É preciso cuidado para não didatizar a brincadeira, porque se asfixia o brincar. Não há problema em colocar conteúdos de matemática ou inglês em jogos, desde que não haja peso demais no didático ou se torne aula. É um grande desafio para os educadores, mas é também muito importante, porque estudos já mostram que as crianças que mais brincam têm um rendimento escolar futuro superior ao daquelas que foram estimuladas de forma acadêmica precocemente.
Crianças que brincam pouco em ambientes externos podem ter o desenvolvimento prejudicado?

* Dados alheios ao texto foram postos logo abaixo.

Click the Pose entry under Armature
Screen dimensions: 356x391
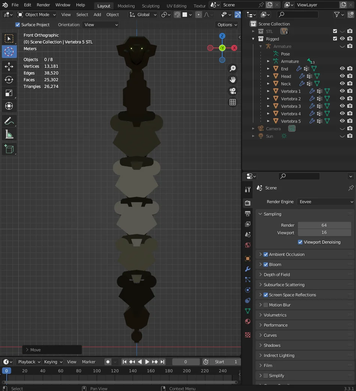coord(285,54)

O impacto é muito danoso sob vários impactos. O mais evidente deles é a obesidade infantil por causa da vida urbana e a alimentação. As crianças estão sendo induzidas para a obesidade e uma forma de combate é a atividade física, por isso, a importância dos parques e áreas verdes nas escolas ou ao menos passeios até esses locais.

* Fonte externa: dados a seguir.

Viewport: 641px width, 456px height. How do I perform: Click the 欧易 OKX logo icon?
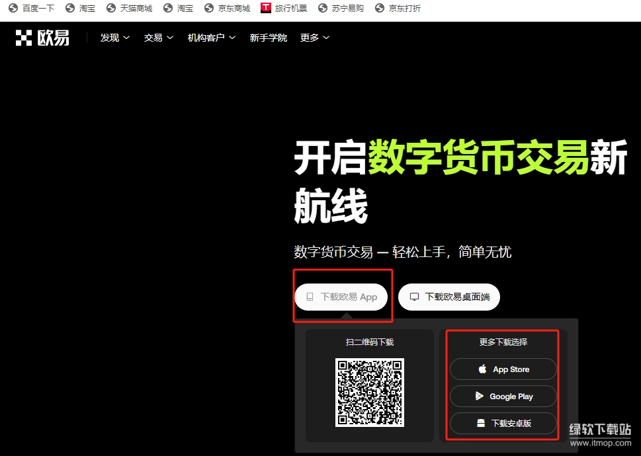pos(24,38)
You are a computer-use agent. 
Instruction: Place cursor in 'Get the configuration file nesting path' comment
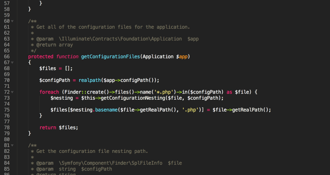coord(92,151)
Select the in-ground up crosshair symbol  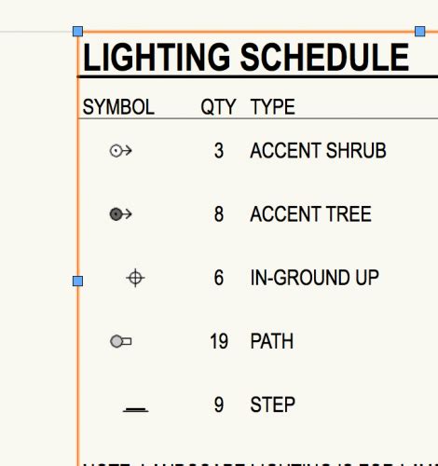click(x=135, y=278)
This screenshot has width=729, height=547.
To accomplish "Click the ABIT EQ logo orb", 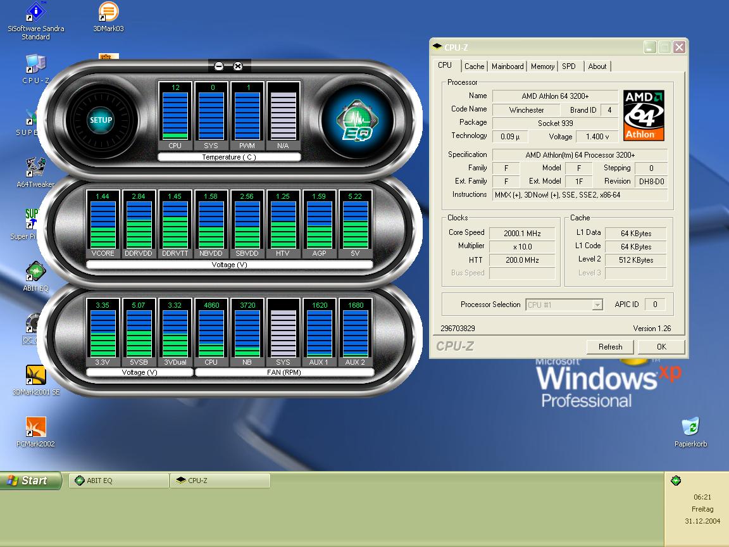I will coord(356,120).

Outra questão pouco conhecida é a de que as crianças de até 6 anos se beneficiam da brincadeira para o desenvolvimento das sinapses e conexões nervosas. É como o que o adulto sente quando faz exercícios físicos, mas, com as crianças, ocorre de forma definitiva. O exercício físico desenvolve na infância a motricidade ampla (controle corporal, como postura, equilíbrio, deslocamentos e balanços) e as conexões neurológicas. Ou seja, sem espaço adequado para brincar, as crianças não correm apenas o risco de se tornarem gordas, mas também menos inteligentes por conta da precariedade de experiências.
As crianças que têm experiência de interação com a natureza também desenvolvem outro padrão de responsabilidade com o mundo, moralidade, empatia com outros seres vivos. É uma lástima que algumas escolas só vejam seus alunos como cabeças e não como seres de corpo inteiro.
* Tânia Fortuna é professora de Psicologia da Educação da Universidade Federal do Rio Grande do Sul (UFRGS) e coordenadora geral do programa de extensão universitária "Quem quer Brincar?"